Verily, in all parts of the world, at present is rising the tension of constructive energy. The lines of new workers cry out: “We are tired of destruction, we are overburdened by senseless mechanization. We want to create, we want to do that useful work which unites us with the resplendent future.” In ancient teachings, there has always been pointed out the bridge which unites the old and the new worlds. And nowhere have destruction and violence been mentioned.

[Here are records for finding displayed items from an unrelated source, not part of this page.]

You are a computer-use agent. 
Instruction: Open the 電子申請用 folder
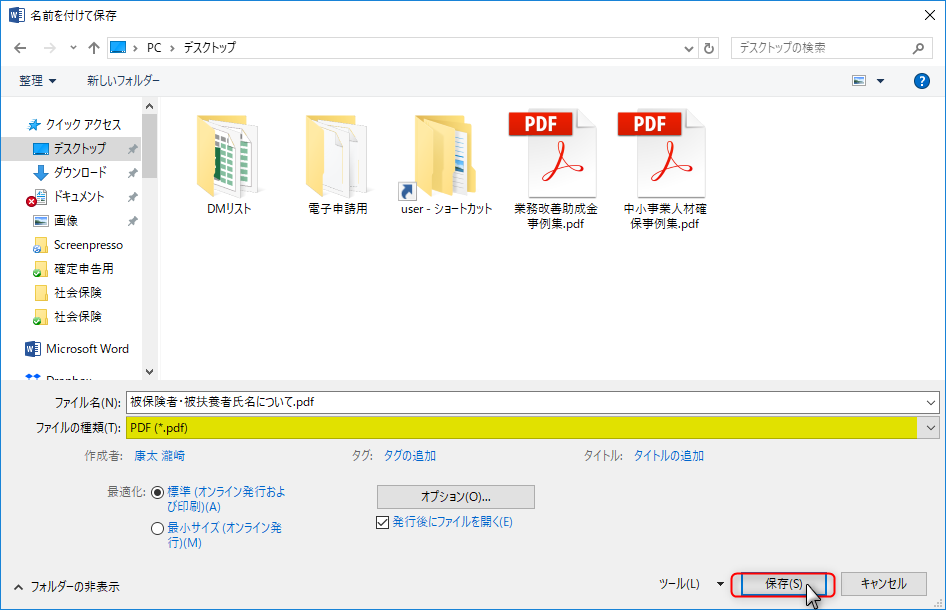(x=337, y=165)
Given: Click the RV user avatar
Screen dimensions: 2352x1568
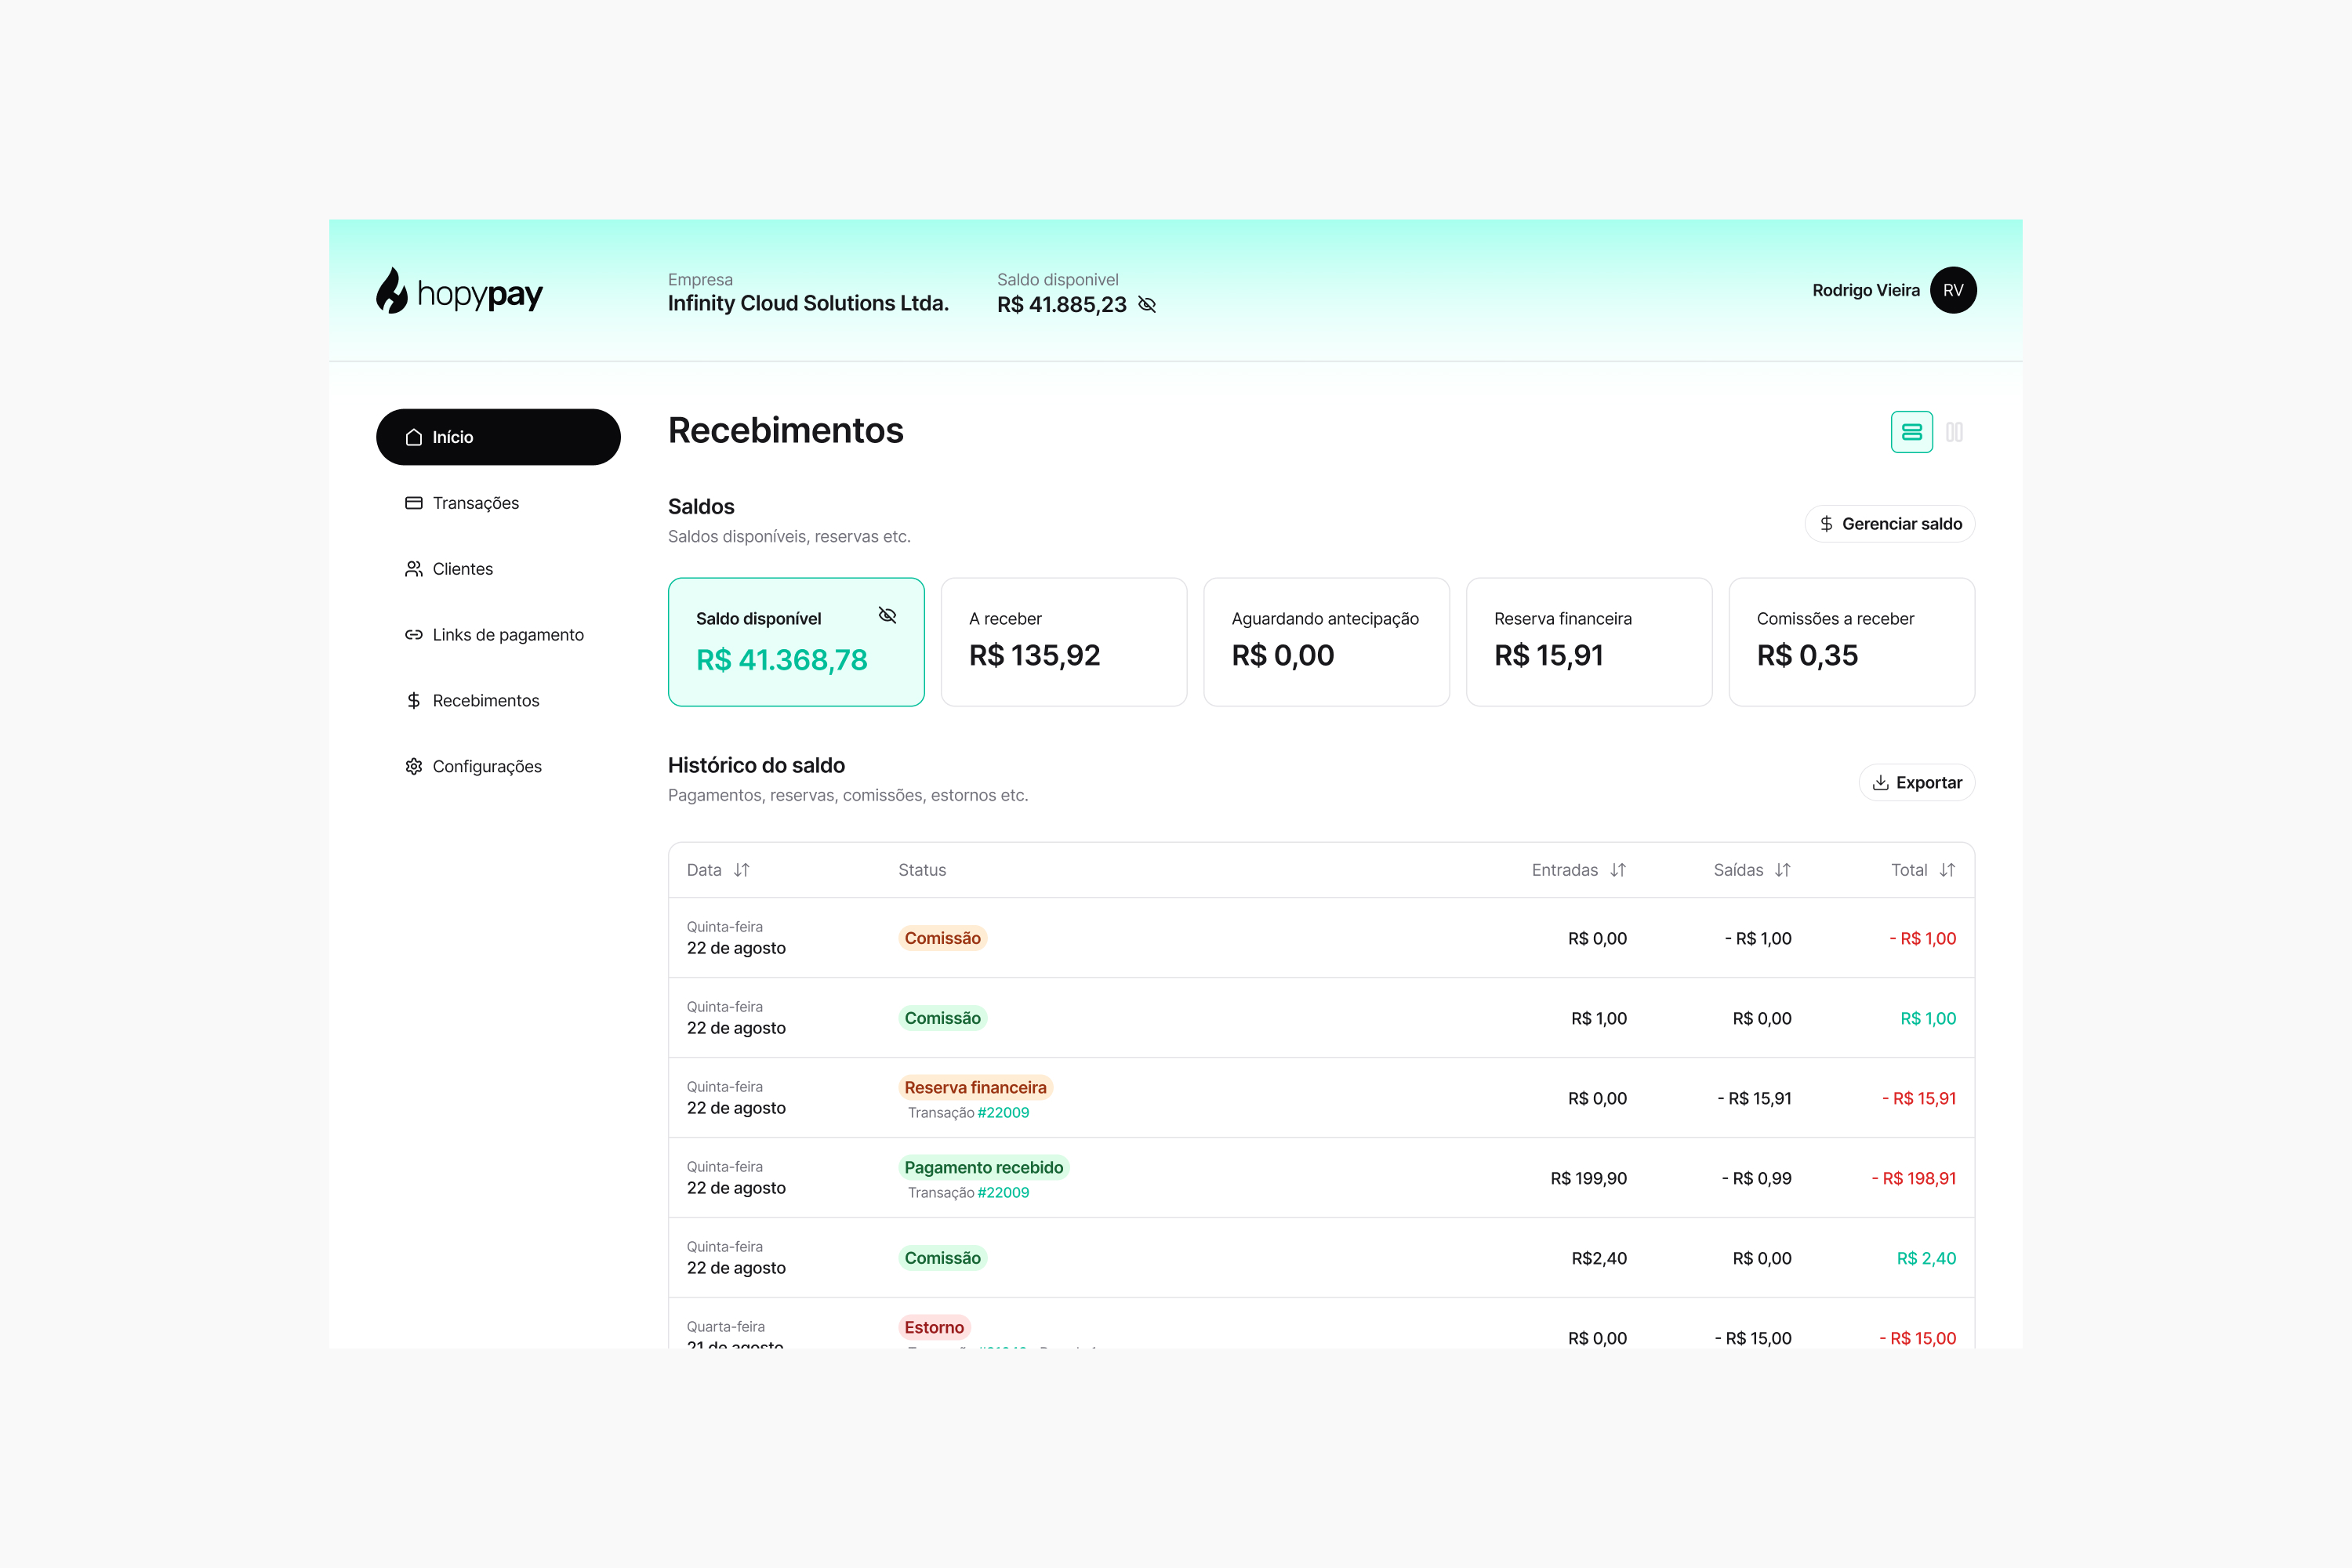Looking at the screenshot, I should 1952,290.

If one is to ponder over the spirituality of the future, although this spirituality seem an abstract one, it shall again assert its visibility, its tangibility and its immutability. And again Benevolence will become objective, just as Thought is objective and can be weighed. If one ennobles his life, if instead of vile calumny, one tries to turn again to the resplendent creation, is this laughable? Because only ignoramuses will laugh—for them, knowledge itself has already become an abstraction and Beauty also has become an unnecessary luxury, and Benevolence itself has become a childish fairy-tale. But the most serious scientists long ago came to the conclusion that a fairytale is a narrative. And a narrative is an historical fact which one can perceive only through the smoke of ages. The same scientists have pointed out to us that Culture and the achievements of empires have been constructed by Beauty. Take away the monuments of Beauty and the whole aspect of history will be depleted. The virility of Beauty, the age-long inviolability of Culture tell us of the true transmutation of abstraction into manifested life. And we are not dreamers at all, but workers for life, and our apostolate above all is content in that we are striving to say to the people, “Remember Beauty. Do not exile its image from life, but also actively call others to this feast of joy! And if you see allies, do not bid them depart, but find the full measure of benevolent containment in order to call us to the very same peaceful, measureless field of labor and construction. In Beauty and in Spirit shall our strength be multiplied. Look into the heights, and spread thy wings as the conqueror of the predestined Light.” ... In the day of spiritual disturbances and tremor, we shall repeatedly affirm the very same construction and the same benevolent Light. And there are no conditions which could turn one aside who has entered the path of construction. And we shall not be afraid in the name of the Beautiful; and we shall remember that the ridicule of ignorance is only a torch of achievement. If we will eschew egotism, if we will strive not only ourselves towards the path of the Beautiful, but also by all possible means open it to our nearest ones, then we shall have already fulfilled the next task of the enlightening of Culture -- the ascension of the Spirit.